In the 1st year students start off with visual research, drawing media and process, then they move on to visual research and drawing with repeats - this is where students understand how to make repeated designs which the commercial world really needs.

Is that the same as pattern making?
It’s a part of it. When you’re printing something, there are certain requirements of placement. Patterns have to appear in certain places, or the motif needs to be repeated in certain spaces - so students have to learn how to design within that formula without it being a major headache or obstacle.

Towards the end of the first year we have an introduction to printing, and then there is a printing project where students make a small collection of designs. Here we are thinking of making a project where the students will design an iPad sleeve or maybe a scarf. Finally there’s a personal project where students get the opportunity to consolidate everything they’ve learned. 

"By the second year we’ll know what kind of designers students think they would like to be, and we'll try and help them develop a business plan to put that into action..."

The second year is much more focused on the way we conceive design and how it’s relevant to the customer.

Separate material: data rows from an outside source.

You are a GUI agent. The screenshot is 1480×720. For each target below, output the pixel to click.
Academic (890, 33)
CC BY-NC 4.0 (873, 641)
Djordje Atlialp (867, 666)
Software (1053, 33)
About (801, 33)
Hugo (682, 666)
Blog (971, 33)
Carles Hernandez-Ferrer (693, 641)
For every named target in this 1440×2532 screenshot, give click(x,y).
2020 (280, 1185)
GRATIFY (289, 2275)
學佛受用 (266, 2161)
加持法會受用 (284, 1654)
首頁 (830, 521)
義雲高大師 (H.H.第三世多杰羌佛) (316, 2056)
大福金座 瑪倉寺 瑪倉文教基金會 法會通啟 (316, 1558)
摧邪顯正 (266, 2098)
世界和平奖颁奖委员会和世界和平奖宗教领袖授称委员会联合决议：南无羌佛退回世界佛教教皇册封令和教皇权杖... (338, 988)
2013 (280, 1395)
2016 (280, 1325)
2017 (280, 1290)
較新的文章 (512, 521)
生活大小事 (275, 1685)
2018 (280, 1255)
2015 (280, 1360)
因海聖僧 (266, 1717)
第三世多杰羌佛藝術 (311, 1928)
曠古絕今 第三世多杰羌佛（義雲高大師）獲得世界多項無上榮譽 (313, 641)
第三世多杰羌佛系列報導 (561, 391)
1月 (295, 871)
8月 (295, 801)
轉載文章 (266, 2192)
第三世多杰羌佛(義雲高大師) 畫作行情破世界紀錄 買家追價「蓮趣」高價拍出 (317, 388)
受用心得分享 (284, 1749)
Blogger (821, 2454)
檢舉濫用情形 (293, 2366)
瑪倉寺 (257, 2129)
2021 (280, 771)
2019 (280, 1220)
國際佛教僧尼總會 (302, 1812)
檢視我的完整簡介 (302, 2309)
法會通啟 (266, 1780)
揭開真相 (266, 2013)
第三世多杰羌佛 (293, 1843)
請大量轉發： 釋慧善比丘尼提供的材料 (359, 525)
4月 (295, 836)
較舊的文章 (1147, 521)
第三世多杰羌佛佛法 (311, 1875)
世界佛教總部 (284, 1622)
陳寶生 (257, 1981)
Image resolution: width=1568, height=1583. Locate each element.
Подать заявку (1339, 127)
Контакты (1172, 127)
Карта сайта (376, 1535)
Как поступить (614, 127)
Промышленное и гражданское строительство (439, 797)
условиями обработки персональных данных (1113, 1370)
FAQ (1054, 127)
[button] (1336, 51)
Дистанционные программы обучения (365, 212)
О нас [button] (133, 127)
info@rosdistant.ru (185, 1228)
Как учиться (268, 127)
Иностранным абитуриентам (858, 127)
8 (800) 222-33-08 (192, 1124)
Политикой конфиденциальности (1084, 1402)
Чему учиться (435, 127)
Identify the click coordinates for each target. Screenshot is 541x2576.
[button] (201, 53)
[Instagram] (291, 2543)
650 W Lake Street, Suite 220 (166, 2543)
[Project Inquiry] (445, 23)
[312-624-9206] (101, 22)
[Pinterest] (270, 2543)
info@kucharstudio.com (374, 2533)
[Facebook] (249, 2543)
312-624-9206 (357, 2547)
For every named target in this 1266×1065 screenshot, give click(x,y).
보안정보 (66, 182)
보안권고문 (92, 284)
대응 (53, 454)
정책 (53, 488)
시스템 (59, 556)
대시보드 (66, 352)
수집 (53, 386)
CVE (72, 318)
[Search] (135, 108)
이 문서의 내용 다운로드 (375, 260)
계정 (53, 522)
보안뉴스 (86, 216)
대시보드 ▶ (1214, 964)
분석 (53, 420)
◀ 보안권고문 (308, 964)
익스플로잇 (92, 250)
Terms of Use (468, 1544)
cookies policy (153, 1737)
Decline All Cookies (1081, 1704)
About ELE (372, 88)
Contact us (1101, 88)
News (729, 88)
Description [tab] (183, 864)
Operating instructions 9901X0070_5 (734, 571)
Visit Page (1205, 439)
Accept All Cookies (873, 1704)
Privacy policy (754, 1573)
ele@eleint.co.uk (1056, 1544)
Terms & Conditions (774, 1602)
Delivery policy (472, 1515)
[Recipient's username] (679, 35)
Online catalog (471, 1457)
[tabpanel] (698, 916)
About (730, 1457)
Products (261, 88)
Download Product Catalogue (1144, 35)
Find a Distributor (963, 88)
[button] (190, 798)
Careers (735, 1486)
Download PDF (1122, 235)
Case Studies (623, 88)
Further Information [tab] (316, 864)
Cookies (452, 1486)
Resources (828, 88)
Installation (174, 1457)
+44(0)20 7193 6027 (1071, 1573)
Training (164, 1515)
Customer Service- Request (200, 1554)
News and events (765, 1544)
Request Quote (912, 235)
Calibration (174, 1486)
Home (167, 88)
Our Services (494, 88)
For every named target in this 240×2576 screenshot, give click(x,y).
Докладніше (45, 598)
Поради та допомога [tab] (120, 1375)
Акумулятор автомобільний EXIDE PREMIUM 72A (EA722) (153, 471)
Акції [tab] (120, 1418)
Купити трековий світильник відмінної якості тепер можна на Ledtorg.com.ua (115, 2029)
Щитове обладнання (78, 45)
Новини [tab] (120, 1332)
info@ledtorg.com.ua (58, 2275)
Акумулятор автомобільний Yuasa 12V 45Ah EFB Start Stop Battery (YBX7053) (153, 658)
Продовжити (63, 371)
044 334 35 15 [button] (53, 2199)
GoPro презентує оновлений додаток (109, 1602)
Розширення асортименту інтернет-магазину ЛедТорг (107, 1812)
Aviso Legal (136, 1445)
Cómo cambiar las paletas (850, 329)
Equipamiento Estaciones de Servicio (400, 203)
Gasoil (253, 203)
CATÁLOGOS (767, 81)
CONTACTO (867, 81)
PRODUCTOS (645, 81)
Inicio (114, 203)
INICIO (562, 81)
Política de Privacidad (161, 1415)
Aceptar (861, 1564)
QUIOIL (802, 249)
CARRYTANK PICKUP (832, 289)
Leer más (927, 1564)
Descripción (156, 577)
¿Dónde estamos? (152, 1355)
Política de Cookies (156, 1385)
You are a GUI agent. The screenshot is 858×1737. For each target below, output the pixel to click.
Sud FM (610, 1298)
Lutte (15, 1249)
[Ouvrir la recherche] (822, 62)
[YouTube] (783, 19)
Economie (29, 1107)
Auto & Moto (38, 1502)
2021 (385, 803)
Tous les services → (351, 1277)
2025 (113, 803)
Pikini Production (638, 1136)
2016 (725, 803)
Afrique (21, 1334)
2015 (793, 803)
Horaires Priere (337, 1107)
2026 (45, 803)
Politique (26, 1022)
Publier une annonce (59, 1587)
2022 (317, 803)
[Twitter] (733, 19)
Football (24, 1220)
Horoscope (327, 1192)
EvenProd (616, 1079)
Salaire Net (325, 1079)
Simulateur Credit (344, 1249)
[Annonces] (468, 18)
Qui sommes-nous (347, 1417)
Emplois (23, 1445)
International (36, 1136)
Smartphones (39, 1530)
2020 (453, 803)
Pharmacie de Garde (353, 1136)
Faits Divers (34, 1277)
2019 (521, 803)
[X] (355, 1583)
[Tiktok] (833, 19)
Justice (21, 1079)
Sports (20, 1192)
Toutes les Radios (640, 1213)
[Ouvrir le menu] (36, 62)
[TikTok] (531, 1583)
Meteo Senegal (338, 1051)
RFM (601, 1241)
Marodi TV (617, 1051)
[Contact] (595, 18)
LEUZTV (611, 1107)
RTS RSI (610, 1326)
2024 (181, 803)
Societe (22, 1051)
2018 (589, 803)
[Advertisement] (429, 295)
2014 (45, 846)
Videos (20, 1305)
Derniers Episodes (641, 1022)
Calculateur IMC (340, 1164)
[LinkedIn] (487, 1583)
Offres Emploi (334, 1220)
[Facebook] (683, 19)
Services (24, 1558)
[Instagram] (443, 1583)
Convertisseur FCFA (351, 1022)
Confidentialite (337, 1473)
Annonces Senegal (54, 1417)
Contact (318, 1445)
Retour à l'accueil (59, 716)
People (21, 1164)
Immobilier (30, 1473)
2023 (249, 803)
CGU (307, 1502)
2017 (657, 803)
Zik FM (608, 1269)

It’s all about research, understanding the customer, trend forecasting, understanding why certain things are certain colours and this is underpinned by lots of drawing and visual research. There are also business elements integrated into all of this.  Students are taught how to make a business plan, and the business plan will be relative to all of the types of ideas that they have been developing on the course. By the second year we’ll know what kind of designers students think they would like to be, and we'll try and help them develop a business plan to put that into action, so that they don’t leave at the end of three years and just start free falling - it’s a competitive market out there and we want students to be well prepared.

Third year is all about the dissertation and a final major project consolidating everything students have learned so far.

The programme sounds highly practical.
Yes it is. The idea is that the course will be very inspirational, but still focussed on the nuts and bolts of surface pattern and print-making.

How else will you prepare students for work in industry?
Students will get to go to some big exhibition events. In the world of textile design there are big events in Paris, Frankfurt, New York and London. I want to get them to as many of these as possible, so they can see face-on exactly what’s expected of them. They’ll also see all of their potential customers - everybody who’s anybody in the industry goes to these exhibitions.

Students get acquainted with exhibitors and make decisions about who is likely to be a good customer for them. They also  get to see designs that are like theirs, but maybe a few years in advance of them. It is vital to understand how much their designs are worth, because sometimes that can be a mystery to students.

What are the different career progressions for students considering the course?
Printed textile design and surface pattern making is a very broad area. In it’s obvious form we’re talking about printed textiles, but think about all of the surfaces that are designed - even the surfaces of a laptop are designed. There are lots of roads to go down.

Hopefully we will be working with people like Paperchase on their paper products, and Samsung, who I currently work with. Students could move into ceramic tile design, or flooring, or curtains and bedding. They could work with a huge retailer like Next, or in a very bespoke way with a small interior design company.  It is my view that no matter what avenue students take, they should work internationally. My point is you can live wherever you like, but your market is the world. So if you’re interested in designing and developing rugs, it might be that you design the rugs here, but you produce them in Turkey.

You can take a particular viewpoint about producing work locally, but the world is your market and we will encourage students to explore possibilities for their work on a global scale.